If the first line of the file is a header line and you want to skip it, just add drop(1) after getLines:

for (line <- bufferedSource.getLines.drop(1)) { // ...

If you prefer, you can also write the loop as a foreach loop:

bufferedSource.getLines.foreach { line =>
    rows(count) = line.split(",").map(_.trim)
    count += 1
}

If you’d like to assign the results to a two-dimensional array, there are a variety of ways to do this. One approach is to create a 2D array, and then use a counter while assigning each line to a row. To do this, you need to know the number of rows in the file before creating the array:

object CSVDemo2 extends App {
    val nrows = 3
    val ncols = 4
    val rows = Array.ofDim[String](nrows, ncols)
    val bufferedSource = io.Source.fromFile("/tmp/finance.csv")
    var count = 0
    for (line <- bufferedSource.getLines) {
        rows(count) = line.split(",").map(_.trim)
        count += 1
    }
    bufferedSource.close

    // print the rows
    for (i <- 0 until nrows) {
        println(s"${rows(i)(0)} ${rows(i)(1)} ${rows(i)(2)} ${rows(i)(3)}")
    }
}

Rather than use a counter, you can do the same thing with the zipWithIndex method. This changes the loop to:

val bufferedSource = io.Source.fromFile("/tmp/finance.csv")
for ((line, count) <- bufferedSource.getLines.zipWithIndex) {
    rows(count) = line.split(",").map(_.trim)
}

bufferedSource.close

If you don’t know the number of rows ahead of time, read each row as an Array[String], adding each row to an ArrayBuffer as the file is read. That approach is shown in this example, which uses the using method introduced in the Solution:

import scala.collection.mutable.ArrayBuffer

object CSVDemo3 extends App {

    // each row is an array of strings (the columns in the csv file)
    val rows = ArrayBuffer[Array[String]]()

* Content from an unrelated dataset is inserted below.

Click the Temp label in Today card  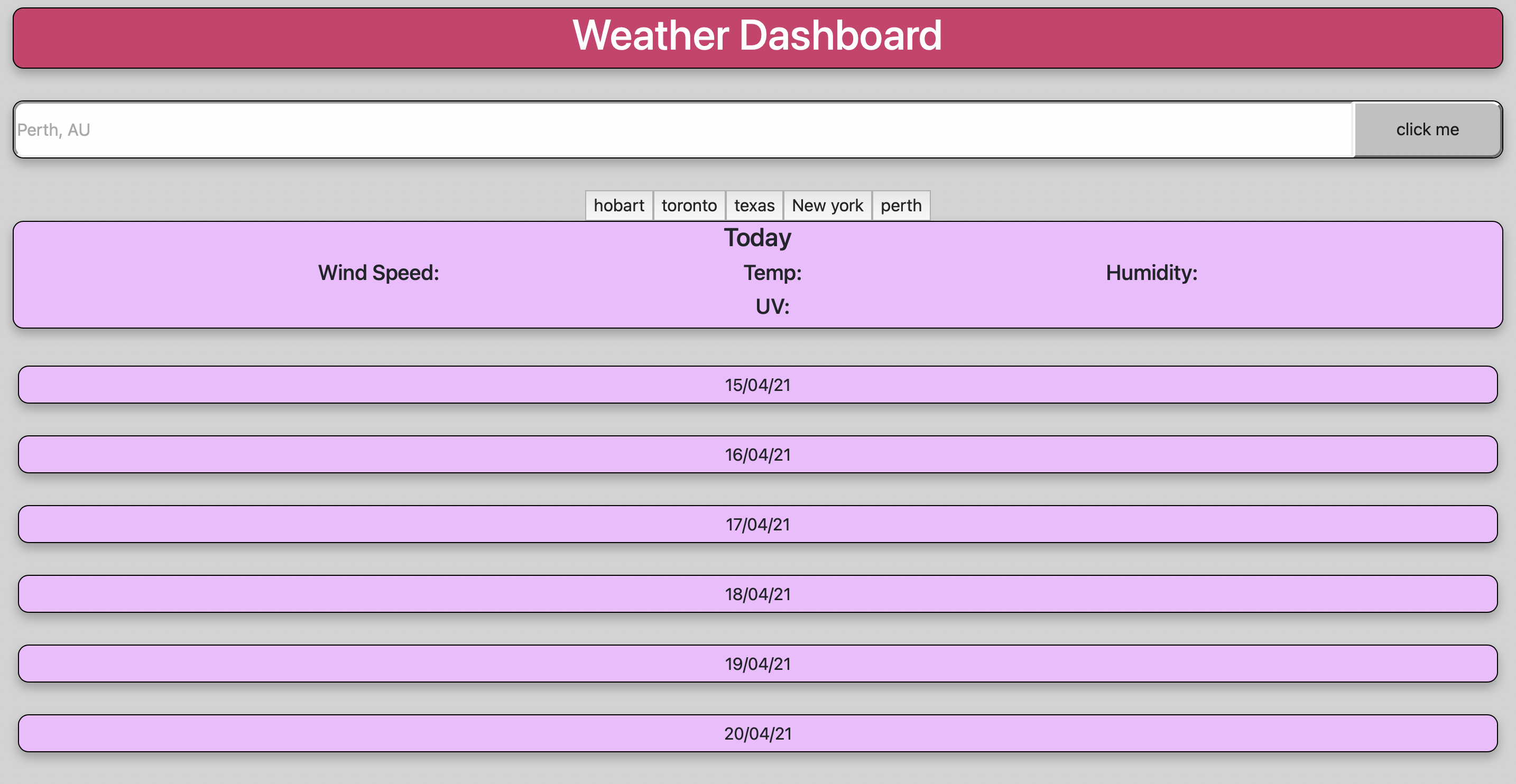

    // (1) read the csv data
    using(io.Source.fromFile("/tmp/finance.csv")) { source =>
        for (line <- source.getLines) {
            rows += line.split(",").map(_.trim)
        }
    }

    // (2) print the results
    for (row <- rows) {
        println(s"${row(0)}|${row(1)}|${row(2)}|${row(3)}")
    }

    def using[A <: { def close(): Unit }, B](resource: A)(f: A => B): B =
        try {
            f(resource)
        } finally {
            resource.close()
        }
}

An Array[String] is used for each row because that’s what the split method returns. You can convert this to a different collection type, if desired.

Discussion

As you can see, there are a number of ways to tackle this problem. Of all the examples shown, the zipWithIndex method probably requires some explanation. The Iterator Scaladoc denotes that it creates an iterator that pairs each element produced by this iterator with its index, counting from 0.

So the first time through the loop, line is assigned the first line from the file, and count is 0. The next time through the loop, the second line of the file is assigned to line, and count is 1, and so on. The zipWithIndex method offers a nice solution for when you need a line counter.

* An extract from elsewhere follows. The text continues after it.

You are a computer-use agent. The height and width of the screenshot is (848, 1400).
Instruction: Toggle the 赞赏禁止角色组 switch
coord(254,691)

In addition to these approaches, a quick search for “scala csv parser” will turn up a number of competing open source projects that you can use.

2022 Scala 3 Update

As an update in November, 2022, this is a Scala 3 “main method” solution to reading a CSV file:

@main def readCsvFile =
    val bufferedSource = io.Source.fromFile("/Users/al/Desktop/Customers.csv")
    for line <- bufferedSource.getLines do
        val cols = line.split(",").map(_.trim)
        print(s"${cols(1)}, ")
    bufferedSource.close

In this example, I’m extracting the 2nd column from a CSV file using Scala 3.